> **課題 1**:
以下の本文をもとに、次の問いに答えてください。
(a) 転石 苔がディフェンディングチャンプだった大会は何ですか。
(b) 尾根 鞠斗の通称は何ですか。
(c) 無頼堂 空流が1Pだけゲスト出演している作品は何ですか。
> **課題 2**: 以下の本文で、読み仮名が括弧で添えられている人物名をすべて挙げてください。

> **本文**:
——————————

雀界でデジタル旋風を起こし、全ての雀士がデジタルに打つことを望むように考えているが、無頼堂からその時は最も洞察力に優れた利積が勝てる世界であることを指摘されている。また、同時に自分とは違う道で勝っていく刈人と夏月を認めていく。
無頼堂 空流(ぶらどう くうる)
「デジタルクルーズ」の若頭。梨積に次ぐ知能と、仲間ですらコマとしか捉えない冷徹さを併せ持つ通称「冷血」。デジタルを超える「スーパーデジタル」を自称し、仲間すら自分の勝利の駒としか捉えず、デジタルクルーズのメンバーで囲って自分の勝利を磐石にする点で、独力で勝とうとする梨積と異なる。梨積からデジタルクルーズのリーダーを奪回しようと虎視眈々と狙っている。基本的に冷血漢ではあるものの、時折間の抜けた一面を見せる。
『スーパーヅカンアダルト』において1Pだけゲスト出演している。
転石 苔(ころいし こける)
「デジタルクルーズ」のメンバー。博多弁の丸々とした男。罠に嵌められた相手に栄養ドリンクをそっと飲ませるようなお人好し。スワローテイルカップのディフェンディングチャンプだったが刈人に惨敗した。
覆水(ふくみず)
「デジタルクルーズ」のメンバー。顎が前に出た坊主頭の男。デジタルクルーズでありながら効率より打点に拘る夏月に冷たく(マナー違反レベルの打牌批判に当たる)当たる。
恐面(こわもて)
「デジタルクルーズ」のメンバー。ヤクザと見紛うほどの強面で、麻雀もブンブンかと思いきやメチャ固い。
尾根 鞠斗(おね まりと)
梨積の知り合いで元裏プロ。通称「マリオネットの尾根」。他家の和了を操作することに重点を置いた打法を持ち、一度も相手に連勝を許したことが無かったが、群鷗の絶好調に押され連勝を許し、無頼堂に「結局あのおっさんなんの役にも立たなかったな」と評される。

——————————

> **提供データ**:
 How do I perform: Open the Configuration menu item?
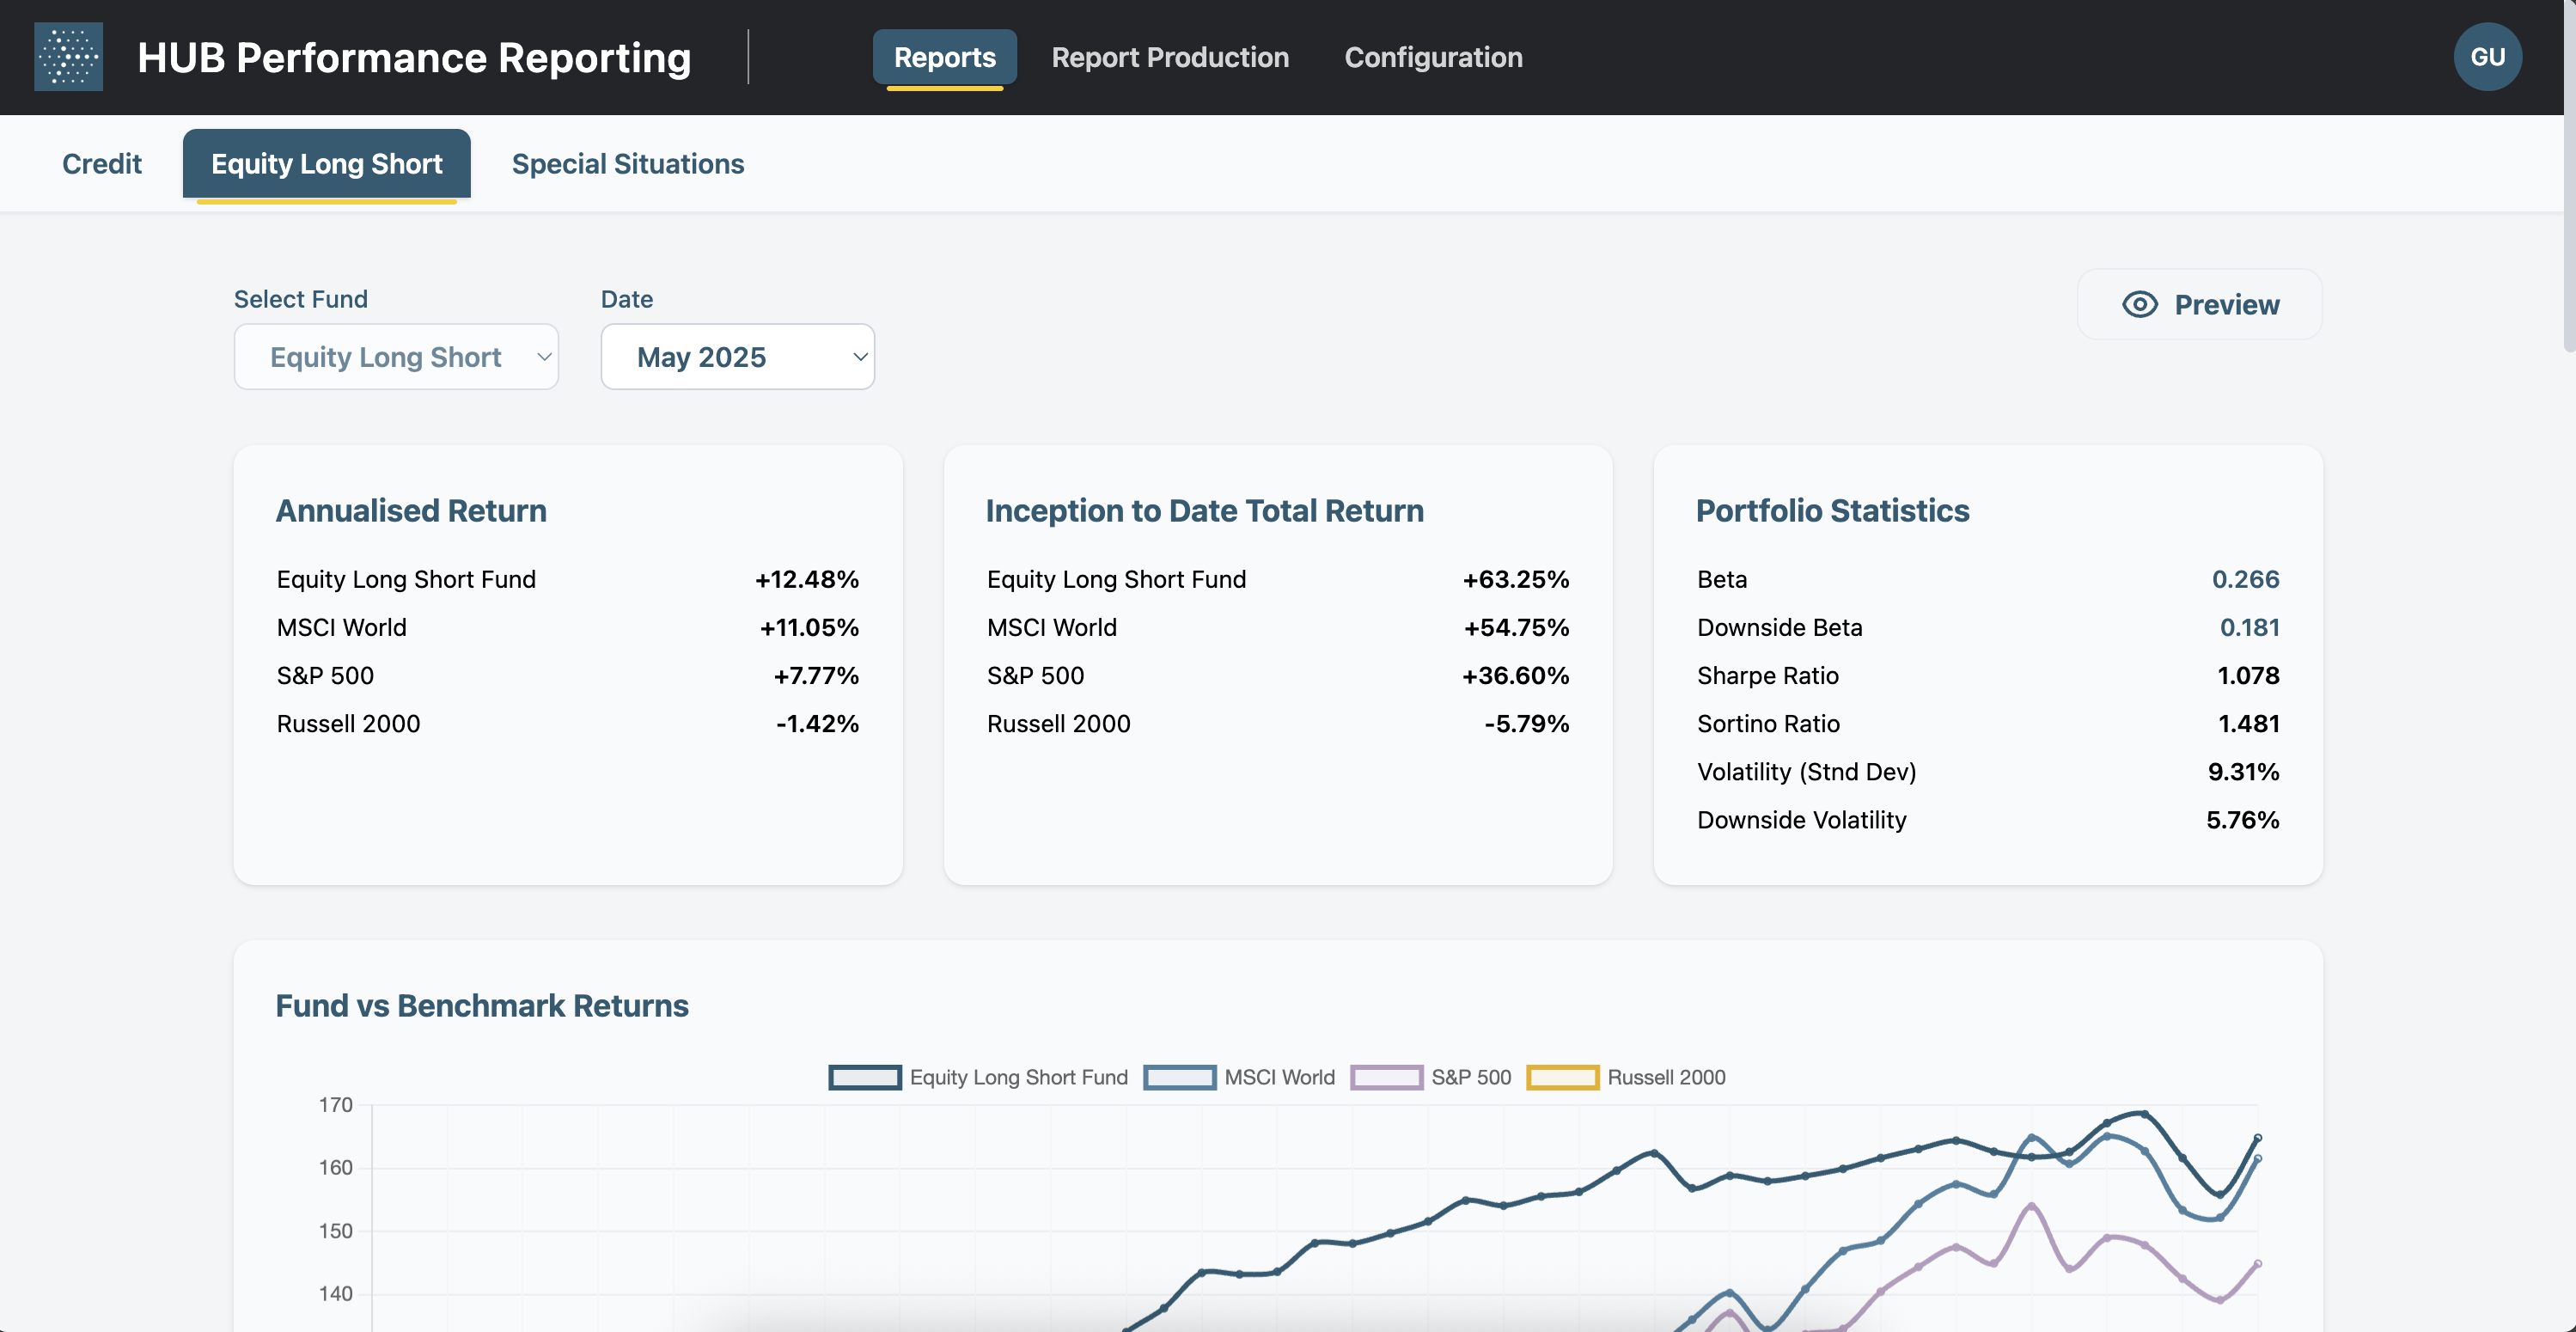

——————————

> **正解 1**:
(a) スワローテイルカップ
(b) マリオネットの尾根
(c) 『スーパーヅカンアダルト』

> **正解 2**:
無頼堂 空流
転石 苔
覆水
恐面
尾根 鞠斗